Differentiating this program by unrolling the loop gives the derivative of the algorithm, not necessarily the derivative of the mathematical fixed point. These can differ.

This distinction matters.

Target	Meaning
Differentiate the algorithm	Derivative of the finite executed computation
Differentiate the solution	Derivative of the mathematical object computed
Differentiate the implementation	Derivative of the exact source-level operations

For solvers, implicit differentiation may be preferable to differentiating every iteration.

Differentiable Programming in Practice

Modern systems implement differentiable programming with different tradeoffs.

System	Main style
PyTorch	Dynamic tracing with eager execution
TensorFlow	Graph tracing and compiler paths
JAX	Pure functional transformations over traced programs
Julia Zygote	Source-to-source AD
Enzyme	Compiler IR-level AD
Swift AD	Language-integrated typed AD
Taichi	Differentiable simulation DSL
Dr.Jit	Differentiable rendering and simulation kernels

The field has no single dominant architecture.
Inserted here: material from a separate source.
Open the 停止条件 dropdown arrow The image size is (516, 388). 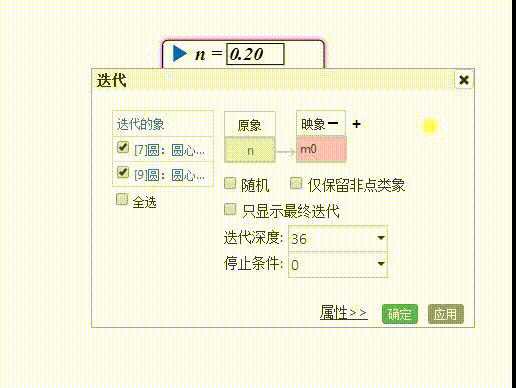click(x=381, y=264)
The right design depends on the host language, execution target, and expected workloads.

Differentiable Programming Beyond Machine Learning

Differentiable programming is useful wherever a program contains parameters that should be optimized.

Examples include:

Domain	Differentiable program
Rendering	Image formation pipeline
Physics	Simulator with tunable parameters
Robotics	Controller and dynamics model
Finance	Pricing model and risk objective
Biology	Kinetic model or molecular simulation
Databases	Learned cost model or differentiable query component
Compilers	Autotuning objective
Control	Trajectory optimizer

The common pattern is objective-driven computation. A program computes a loss, error, likelihood, reward, or constraint violation. AD provides the derivative needed to improve parameters.

Design Requirements

A serious differentiable programming system should provide:

Requirement	Reason
Correct derivative semantics	Users must know what is being differentiated
Efficient reverse mode	Scalar losses over many parameters are common
Forward mode support	Needed for JVPs, Jacobians, and implicit methods
Higher-order derivatives	Needed for curvature and meta-optimization
Custom derivative rules	Needed for stability and performance
Control-flow support	Real programs branch and loop
Mutation model	State must have defined adjoint behavior
Compiler optimization	Naive AD produces inefficient code
Debugging tools	Gradients need inspection and testing

Differentiable programming becomes a systems problem, not only a calculus problem.

Failure Modes

Differentiable programming systems fail in characteristic ways.

Failure mode	Example
Wrong derivative target	Differentiating solver iterations instead of solved equation
Memory blowup	Reverse mode stores every intermediate
Silent zero gradients	Discrete operations cut gradient flow
Numerically unstable gradients	Naive rules amplify floating point error
Excessive recompilation	Dynamic shapes or branches trigger new traces
Perturbation confusion	Nested AD mixes derivative levels
Invalid custom rules	User-supplied adjoints violate the true derivative

These failures are often subtle. Good systems expose diagnostics, gradient checks, and explicit boundaries between differentiable and non-differentiable code.

Summary

Differentiable programming generalizes automatic differentiation from numerical kernels to whole programs. It asks the language and compiler to treat derivatives as ordinary program transformations.

The core challenge is semantic clarity. A user should know whether the system differentiates the mathematical function, the algorithm, the implementation, or a custom abstraction exposed by a library. Once that boundary is clear, the remaining problems are compiler and runtime engineering: representation, memory, optimization, dispatch, and hardware lowering.